Haliburton stays healthy throughout and leads the Pacers to not only the best offense in the league, but one of the best in NBA history. With Turner and Siakam developing better chemistry and the young wings stepping up at the point of attack, Carlisle is able to construct a scheme that manages to continue to limit 3-point shots without having by far the most rim attacks in the game league, allowing Indiana to settle somewhere between 15th and 20th in defensive efficiency – a recipe for well over 50 wins, home-field advantage in Round 1 and another strong playoff run.


Carlisle can’t get the personnel deficiencies under control enough to prevent the Pacers from permanently going out of business and the defense from slipping into the bottom five. As good as this offense can be, even if Haliburton misses time again – they posted a top-six finish when he wasn’t on the field last season, and their fleet of complementary ballplayers should be even better – that is just too big you ask, especially in April and May. Indiana avoids the play-in but bows out in Round 1 to a fuller, better-balanced opponent as questions grow louder about how to build a championship-caliber defense around Haliburton.

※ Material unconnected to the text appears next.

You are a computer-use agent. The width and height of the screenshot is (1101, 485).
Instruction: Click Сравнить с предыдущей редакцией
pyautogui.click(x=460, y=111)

As one of the fastest and most efficient basketball units last season, the Pacers turned heads as a solid hub for fantasy production. Despite battling injuries, Haliburton played in 69 games and averaged at least 20 points and 10 assists for the second straight year. He’s an easy first-rounder in fantasy drafts.

Turner is still an effective shot blocker in the fourth round, while Siakam is a solid 20-7-4. I prefer Turner over Siakam in the category leagues because Siakam’s defensive numbers and free throw rate are declining. In the points leagues, choose Siakam.

Two late risers I like are Nesmith and Nembhard. Both are efficient on the field, strong defensively and are reasonably priced. Mathurin is a real microwave oven, but he has yet to prove himself as a viable fantasy player outside of scoring. — Dan Titus



They just won 47 with Haliburton on a minutes restriction and/or a three-month limit, half a season from Siakam and a rotation full of young guys just starting to get their feet wet. I would take that over.